▶ _ACTIVITY 1_
Copy from the passage below about Gustav Bauenstadt word for word, beginning with the words "After a year" and ending after the words "impromptu zoom meeting.".
▶ _ACTIVITY 2_
In the passage below about Gustav Bauenstadt, how long was he hospitalized after his aborted suicide attempt?

After a year of silence, I finally heard from my friend Gustav Bauenstadt. I know he travels a lot and finds solace in isolation to write his music essays. But his recent vanishing struck me as odd. During the confinement, I invited him to an impromptu zoom meeting.
He looked radiant and dapper, as I know him, but he proceeded to tell me that he had had a very bad year. It all started with an aborted suicide attempt that led him to a two-week hospitalization in a psychic ward near Salzburg. (I suspected he is prone to depression, like most creative people.) After long therapy sessions and medication, Gustav recovered—slowly. Little by little he started writing again, taking walks along the nearby lake —a bit like his homophonic Gustav Mahler— and enjoying all his habitual pleasures.

▶ _COLLECTED MATERIAL_
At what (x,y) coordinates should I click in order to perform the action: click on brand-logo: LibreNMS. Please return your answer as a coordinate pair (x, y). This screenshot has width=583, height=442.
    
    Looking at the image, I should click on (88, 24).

▶ _EXPECTED ANSWER 1_
After a year of silence, I finally heard from my friend Gustav Bauenstadt. I know he travels a lot and finds solace in isolation to write his music essays. But his recent vanishing struck me as odd. During the confinement, I invited him to an impromptu zoom meeting.

▶ _EXPECTED ANSWER 2_
Two weeks.